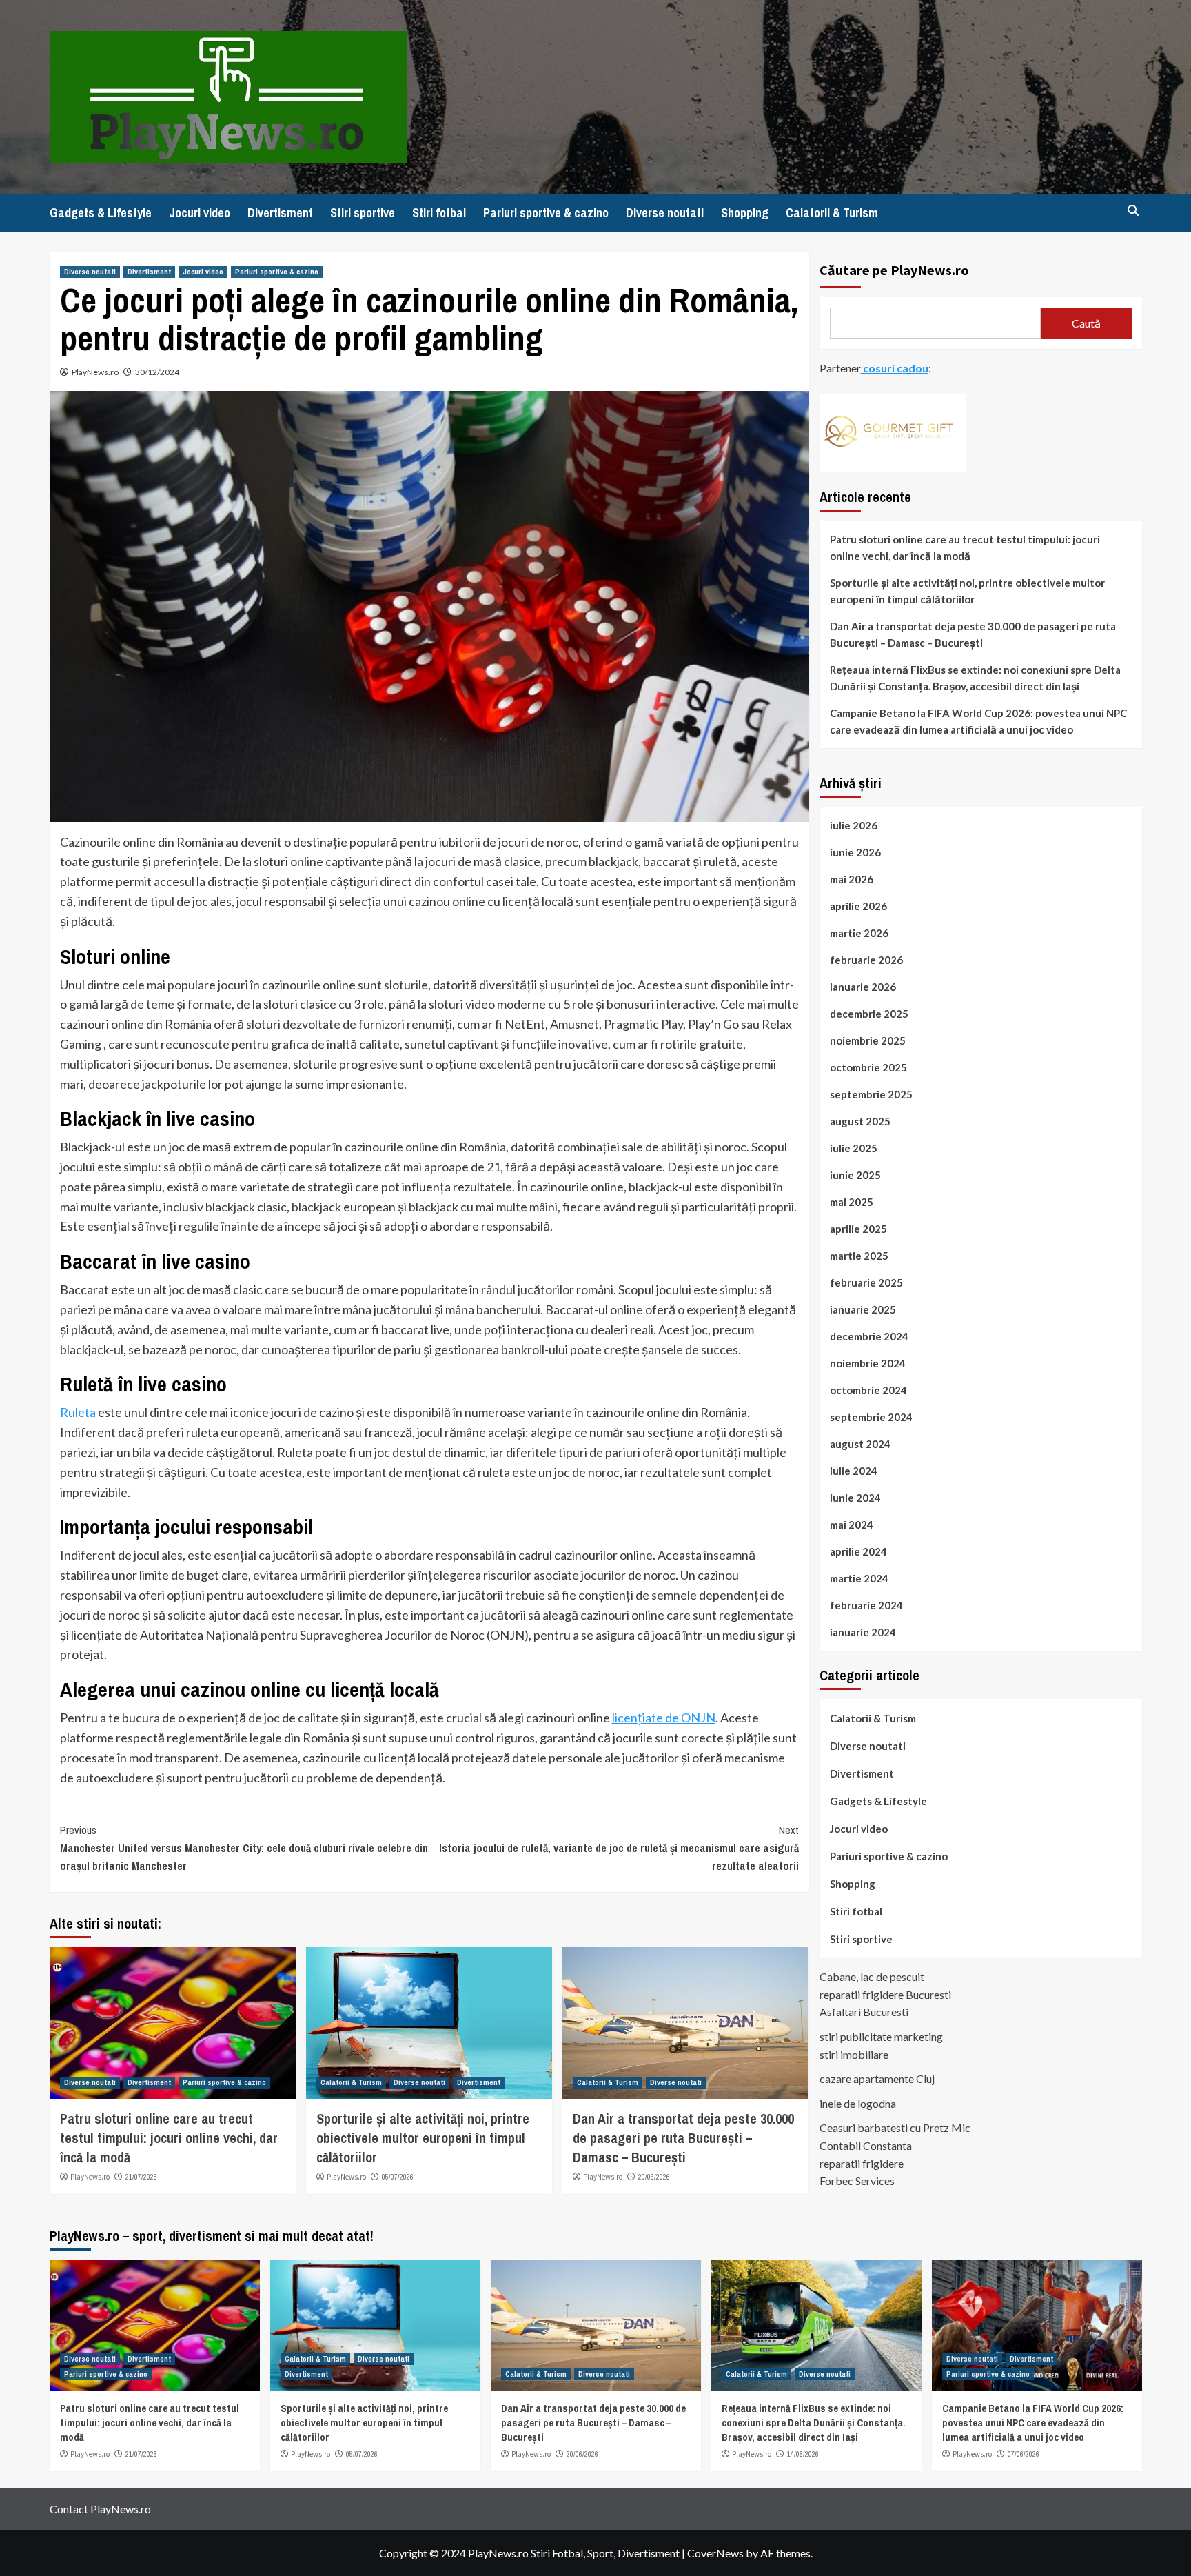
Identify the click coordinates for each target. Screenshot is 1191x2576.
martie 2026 (859, 932)
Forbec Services (857, 2180)
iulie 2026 (853, 824)
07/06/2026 (1023, 2454)
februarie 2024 (866, 1604)
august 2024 (860, 1443)
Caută (1086, 322)
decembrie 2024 (869, 1335)
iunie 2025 (855, 1174)
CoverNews (715, 2552)
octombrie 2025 (868, 1066)
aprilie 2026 (858, 905)
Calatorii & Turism (832, 212)
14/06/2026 (803, 2454)
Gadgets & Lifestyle (101, 212)
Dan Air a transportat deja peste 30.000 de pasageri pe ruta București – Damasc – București (683, 2137)
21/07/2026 (141, 2177)
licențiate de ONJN (663, 1717)
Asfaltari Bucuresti (864, 2011)
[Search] (1133, 211)
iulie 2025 (853, 1147)
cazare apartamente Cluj (877, 2078)
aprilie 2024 (858, 1550)
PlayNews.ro (95, 372)
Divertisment (280, 212)
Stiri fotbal (439, 212)
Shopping (744, 212)
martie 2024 (859, 1577)
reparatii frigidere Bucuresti (885, 1994)
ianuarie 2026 (863, 986)
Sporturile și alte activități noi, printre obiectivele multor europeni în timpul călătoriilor (422, 2137)
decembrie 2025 (869, 1013)
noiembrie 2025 (868, 1040)
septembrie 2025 (871, 1093)
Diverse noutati (665, 212)
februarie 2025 (866, 1282)
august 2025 (860, 1120)
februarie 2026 (866, 959)
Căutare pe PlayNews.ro (894, 270)
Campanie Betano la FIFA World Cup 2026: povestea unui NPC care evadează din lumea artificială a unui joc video (978, 720)
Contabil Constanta (866, 2145)
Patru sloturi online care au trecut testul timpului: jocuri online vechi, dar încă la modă (169, 2137)
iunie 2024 (855, 1497)
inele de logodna (858, 2102)
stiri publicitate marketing (881, 2036)
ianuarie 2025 (863, 1308)
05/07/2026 (398, 2177)
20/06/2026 (654, 2177)
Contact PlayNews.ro (100, 2508)
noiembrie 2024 (868, 1362)
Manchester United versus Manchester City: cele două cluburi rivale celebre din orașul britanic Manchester (244, 1847)
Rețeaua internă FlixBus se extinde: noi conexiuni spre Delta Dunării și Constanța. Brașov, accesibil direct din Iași (975, 677)
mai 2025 (851, 1201)
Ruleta (78, 1412)
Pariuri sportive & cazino (546, 212)
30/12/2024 (157, 372)
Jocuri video (199, 212)
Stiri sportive (362, 212)
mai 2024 (851, 1524)
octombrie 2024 (868, 1389)
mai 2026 (851, 878)
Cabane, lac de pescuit (872, 1976)
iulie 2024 (853, 1470)
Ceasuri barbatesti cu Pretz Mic (895, 2127)
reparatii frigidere (862, 2162)
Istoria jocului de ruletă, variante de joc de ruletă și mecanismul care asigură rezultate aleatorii (619, 1847)
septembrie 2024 (871, 1416)
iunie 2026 (855, 851)
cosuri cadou (894, 367)
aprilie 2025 (858, 1228)
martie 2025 (859, 1255)
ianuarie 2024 (863, 1631)
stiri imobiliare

- - -

The task:
Transcribe exactly the lines from the one containing "Istoria jocului de" through the end of the records, both included, and nothing else.

Answer space:
Istoria jocului de ruletă, variante de joc de ruletă și mecanismul care asigură rezultate aleatorii (619, 1847)
septembrie 2024 (871, 1416)
iunie 2026 (855, 851)
cosuri cadou (894, 367)
aprilie 2025 (858, 1228)
martie 2025 (859, 1255)
ianuarie 2024 (863, 1631)
stiri imobiliare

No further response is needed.